Over several days this past May, the makers of Anchorman 2: The Legend Continues camped out in Atlanta’s Woodruff Park in order to film a massive, star-studded battle sequence – setting off pyro effects, corralling dozens of actors and choreographing the gleefully ludicrous brawling of various rival network-news teams. Bystanders and paparazzi crowded around the park, trying to glimpse some of the action (and some of the stars) despite the best efforts of production assistants and some sightline-obscuring shrubbery that the crew had carted in. On a nearby street corner, a placard stood affixed to a traffic cone, bearing words of warning for pedestrians: “FILMING IN PROGRESS – SIMULATED GUNFIRE.”

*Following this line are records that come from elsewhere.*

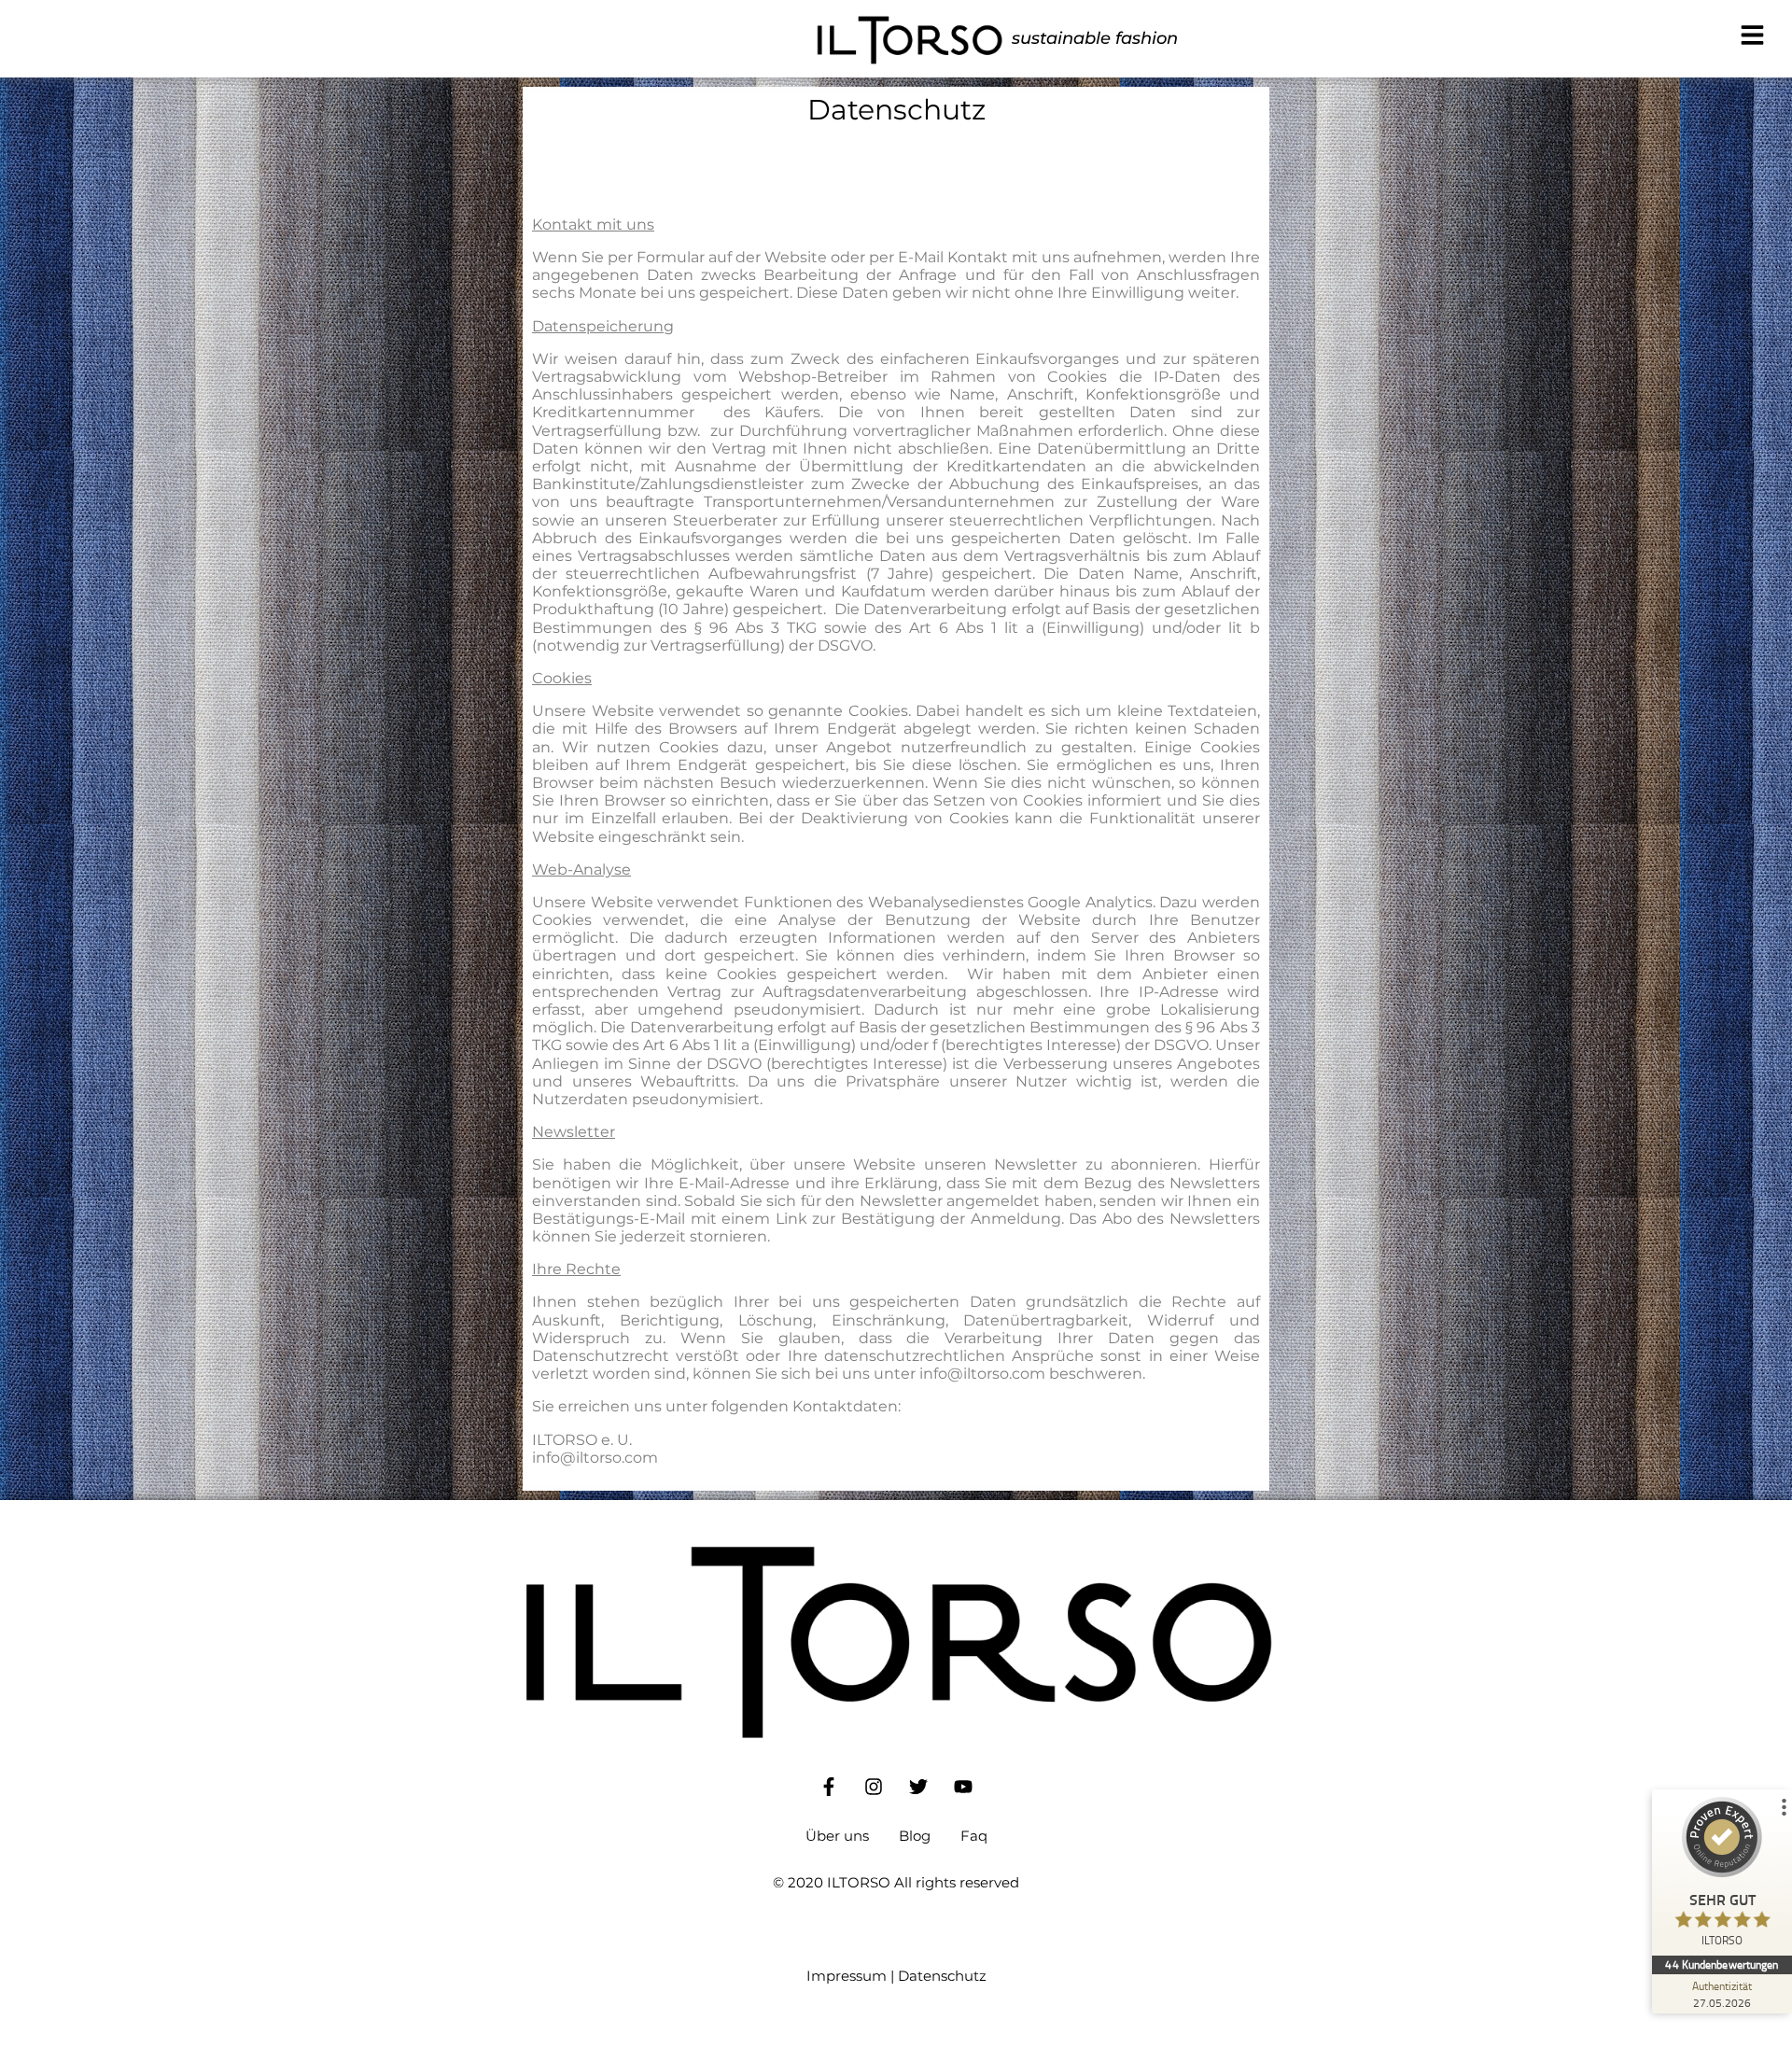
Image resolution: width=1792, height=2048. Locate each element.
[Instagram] (874, 1787)
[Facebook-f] (829, 1787)
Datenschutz (942, 1976)
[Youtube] (963, 1787)
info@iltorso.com (982, 1373)
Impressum (846, 1976)
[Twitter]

Most of Anchorman 2, the ravenously anticipated comedy sequel starring Will Ferrell, Paul Rudd, Steve Carell and David Koechner, was made on Atlanta’s northwest side, in three cavernous warehouses. The Monday after shooting on the battle scene wrapped, Rolling Stone contributing editor Jonah Weiner visited one of these warehouses to observe a day of shooting. (His Anchorman 2 cover story, in RS1199, arrives on newsstands this week.) By the time of this visit, gossip-sites had published numerous shots taken from outside the park, which let the cat out of the bag on many big-name cameos – much to the disappointment of the movie’s cast and crew, including Ferrell and Adam McKay, the director. “It’s a bummer,” McKay said on set.
One cameo that McKay and Ferrell agreed to discuss, however, was that of Kanye West. West, who has quoted Anchorman hero Ron Burgundy in interviews and song choruses, played one of the brawl’s combatants; paparazzi shots captured him wearing an eighties-style fade and wielding a hockey stick as a weapon. McKay said that West, who years ago shot a pilot for a Curb Your Enthusiasm-inspired HBO comedy, came prepared and eager to learn more. “Kanye was great,” McKay said. “He really locked in. He asked me a ton of questions. He’s super-interested in process – he’s a big fan of comedy. He took private lessons in beginner’s improv with a friend of mine in Chicago a few years ago.” Joining West for part of the trip was Kim Kardashian, who was at the time a month away from giving birth to the couple’s daughter. “She was there the first day,” McKay said. “She seemed like this totally normal, pretty girl – not the most-Googled woman on earth.”
West had paused in his scramble to complete his sixth album, Yeezus, and, while on set, he was eager to solicit feedback. “He rapped us a new song, then rapped it again for hair and make-up – so awesome,” McKay said. “What’s the single?” Ferrell asked. “I think it was ‘New Slaves’ – the really strident one. Whichever one gets off on a rant. He was like, ‘You guys want to listen to some new tracks?’ We’re like, Yeah, sure! Then he started performing, and it gets to the point where he’s screaming. He goes a full 100-miles-an-hour. Then he’d turn off and go, ‘Anyway, thanks.’ It was hilarious.”
In addition to this live preview, Ferrell noted, West played some recorded material: “He was playing it through the sound department, on the speakers on set, at the park, as people were setting up for the next shot. Which was great. But then he didn’t understand when it had to be turned off, when it was time to actually film. He was like, ‘Hey man, what’s going on?’ We didn’t want Kanye to get upset, but at the same time, we kind of had to film.”
West has complained in recent interviews about slamming into a glass ceiling, creatively – he feels thwarted, and disrespected, in his attempts to penetrate, for instance, the fashion world. Apparently, he also has filmmaking on the brain. “He had a few movie ideas; he told me one, and I gave him some notes,” McKay said. “He was really humble, like, ‘Can we meet in L.A.?’ I was like, Yeah!”
“I improvved a couple raps for him,” McKay added. “I’m sure he thought they sucked.”